Virtualization Vulnerabilities & Cloud-specific Vulnerabilities

Virtualization Security

In today’s cloud-based environments, virtual machines (VMs) can be created and destroyed quickly, often in large numbers.

• Quantity of resources vary between VMs. These virtual machines may all be built with different configurations

• Since VMs can have varying configurations, the complexity of managing them increases, providing attackers with more opportunities to exploit vulnerabilities.

You should apply the same security best practices to virtual machines as you would to physical devices. Virtualized environments also introduce some security challenges, including:

• Local privilege escalations: Attackers gaining higher privileges within a VM.

• Command injection: Malicious code being executed due to improper handling of inputs.

• Information disclosure: Sensitive data being exposed due to misconfigurations or vulnerabilities.

VM Escape

Refers to an attack where an attacker breaks out of a VM and gains access to the host operating system or hardware.

• Some hypervisors manage tens or even hundreds of virtual machines. If an attacker can escape from one VM, they may be able to access another VM running on the same hypervisor.

• Would allow the attacker to access multiple systems and the data contained within them, leading to significant security breaches

Escaping the VM Example

In March 2017, during the Pwn2Own competition, attackers demonstrated a VM escape exploit.

• Attackers were able to use a bug in the JavaScript engine of Microsoft Edge to gain access to a sandbox that’s built into the Edge browser.

• From that sandbox, they were then able to exploit a vulnerability within the Windows 10 kernel.

• Allowed them to gain full access to that guest operating system.

• From there, they were able to take advantage of a hardware simulation bug within VMware and hop from one VM to another VM within that same hypervisor.

Patches were quickly released to fix the vulnerabilities, but this example highlights the serious risks associated with VM escape attacks

Resource Reuse

The hypervisor assigns specific amounts of resources to each virtual machine (VM). However, this doesn't mean that each VM has exclusive access to those resources.

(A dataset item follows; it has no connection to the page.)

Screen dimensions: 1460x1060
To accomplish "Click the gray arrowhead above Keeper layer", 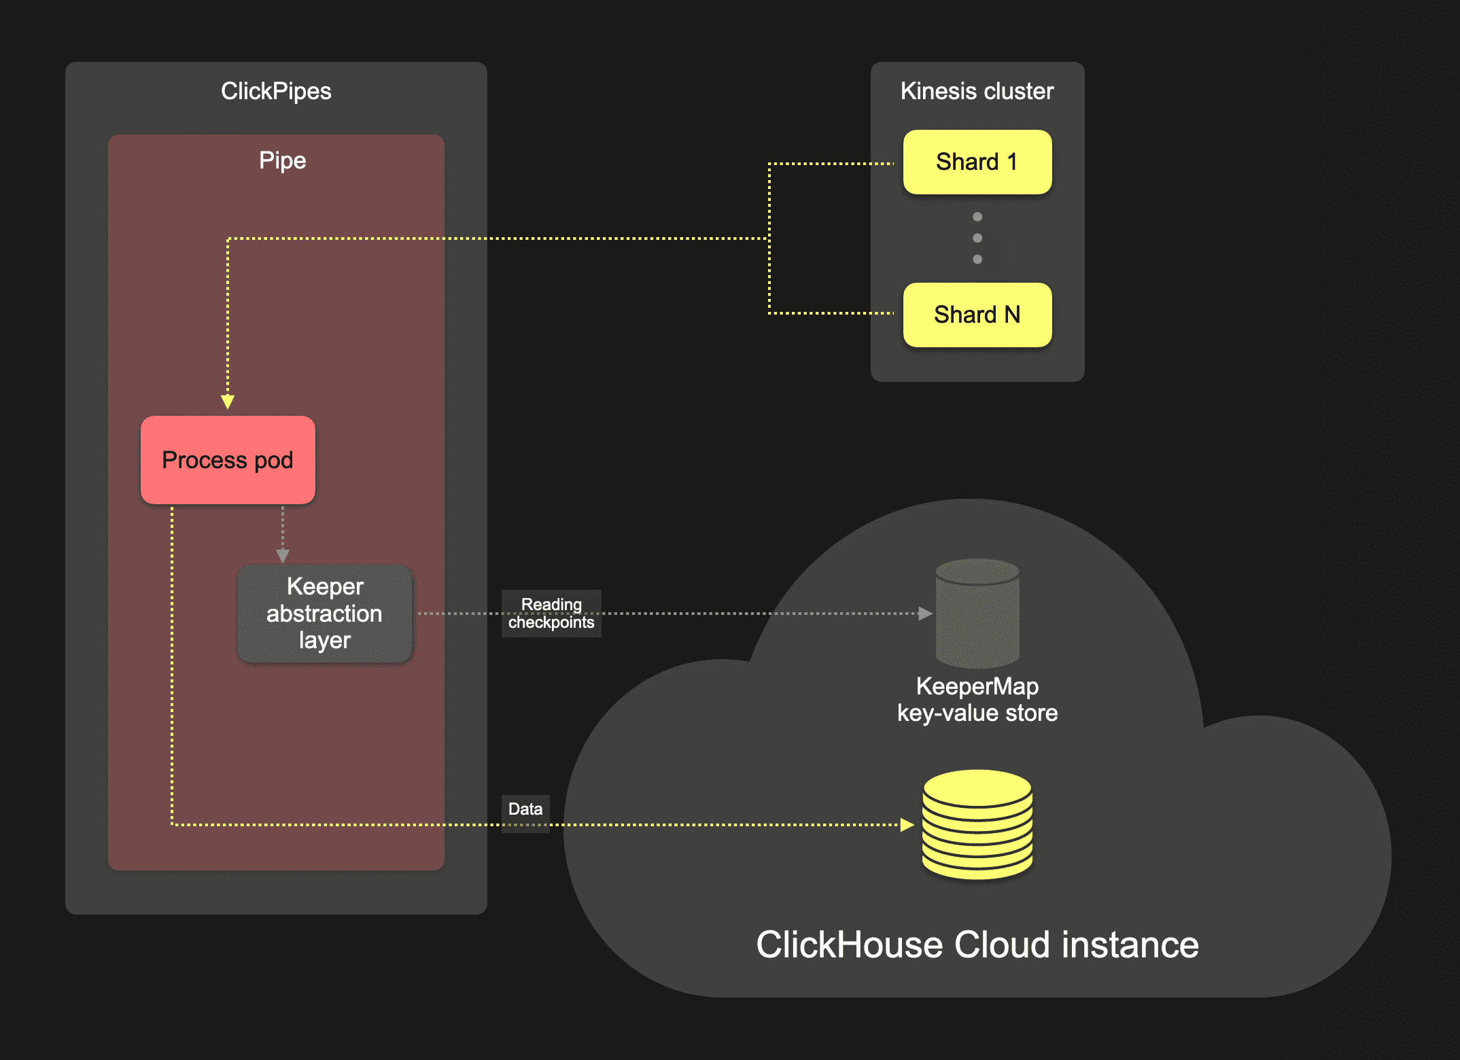I will coord(283,556).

• A hypervisor host may have a total of 4 GB of physical RAM, but if it's managing three VMs, each might be allocated 2 GB of RAM. This means the system is using 6 GB of memory on a host that only has 4 GB of physical RAM.

• In this scenario, memory areas might be reused or shared. One VM could potentially write to a memory area, and another VM could read from it

Security in the Cloud

Over a short period, companies have widely adopted cloud services, and today, almost every organization runs one or more applications in the public cloud. It's hard to find a company that isn't using the cloud in some capacity.

• However, with the convenience of storing sensitive data in the cloud, attackers are also targeting this data.

• Unfortunately, many organizations are not putting the right protections in place. For instance, 76% of organizations don’t use multifactor authentication (MFA) to access their cloud-based systems' central console.

• 63% of code in production remains unpatched, leaving systems vulnerable. Some of these vulnerabilities have a Common Vulnerability Scoring System (CVSS) rating of 7 or higher on a scale of 10

Attack The Service

When you deploy an application in the public cloud, anyone in the world can potentially attempt to connect to it, which is the purpose of using the cloud—broad accessibility. However, this also opens the door for anyone to try to take down the application.

• Attackers launch Denial of Service (DoS) rendering it unavailable to legitimate users.

• If authentication processes are weak or misconfigured, unauthorized users could gain access to sensitive information, leading to a data breach

• A common misconfiguration seen in web servers is directory traversal, which allows users to navigate through the server’s structure and access files or directories.

• If the system is unpatched, attackers can exploit existing vulnerabilities in the application or operating system.

• Could allow them to perform remote code execution, giving them full control over the cloud-based system and enabling them to run any application they choose.

Attack the Application

Attackers can exploit vulnerabilities in applications to gain access to the cloud environment.

• Web application attacks have become increasingly common, with well-known vulnerabilities like Log4j and Spring Cloud Function

• You don't need extensive IT security knowledge to exploit these vulnerabilities, and once exploited, attackers often gain full control of the system, leading to potentially massive rewards.

Common application vulnerabilities include:

• Cross-Site Scripting (XSS): Exploits poor input validation

• Out-of-Bounds Write: Attackers can write data to memory locations that should be off-limits

• SQL Injection: This allows attackers to directly manipulate a database by injecting malicious SQL code into the application's input fields, potentially exposing or corrupting sensitive data.